Se potessimo risarcire il passato con un colore, una voce, un volto per ogni lacrima persa in questo mare, essi sarebbero il colore, la voce e il volto di questa donna. Non il semplice e naturale pianto di una madre che ripete come un mantra il nome di sua figlia, a ricordarci chi non c’è più, quanto l’eterno monito affinché queste tragedie siano davvero, maledettamente, definitivamente, anche nostre.
Le parole di Martin Schulz, al quale va comunque riconosciuto il semplice merito d’aver chinato il capo di fronte alla grandezza tutta europea di Lampedusa, si perdono al vento come i granelli di sabbia di quell’isola dei Conigli che se allunghi la mano sembra quasi di toccarla. Granelli al vento che si infrangono contro il monolite nero del pianto di questa donna. Mezzo miglio tra la vita e la morte. Mezzo miglio tra ciò che siamo e ciò che dovremmo essere. Una distanza che resterà tale se non saremo noi a coprirla. E l’impressione che se ne ricava, adesso che anche questo giorno è fuggito via, è che in un anno non ci si sia mossi neppure di un centimetro.

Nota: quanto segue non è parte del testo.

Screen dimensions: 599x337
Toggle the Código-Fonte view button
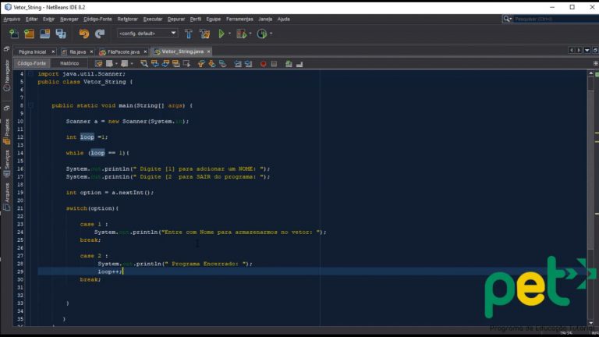(32, 63)
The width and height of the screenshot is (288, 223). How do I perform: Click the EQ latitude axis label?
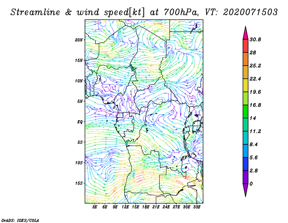(80, 122)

Lo dicono i corridoi umanitari, tanto invocati e mai attuati. Lo dice la modifica del trattato di Dublino II, tanto invocata e mai realizzata. Lo dice lo slogan di una ricerca di cooperazione internazionale tanto sospirata e mai raggiunta. Lo dice un’operazione che per quanto possa valere, non risolverà mai strutturalmente un problema che va affrontato non, semplicisticamente, con il mezzo economico, ma con l’unico, vero, strumento indispensabile ad ogni democrazia: la politica. Lo dice il pianto di questa donna, tale e quale al pianto di 12 mesi addietro. Fuori dalla finestra, in questo momento, piove. Esattamente come un anno fa.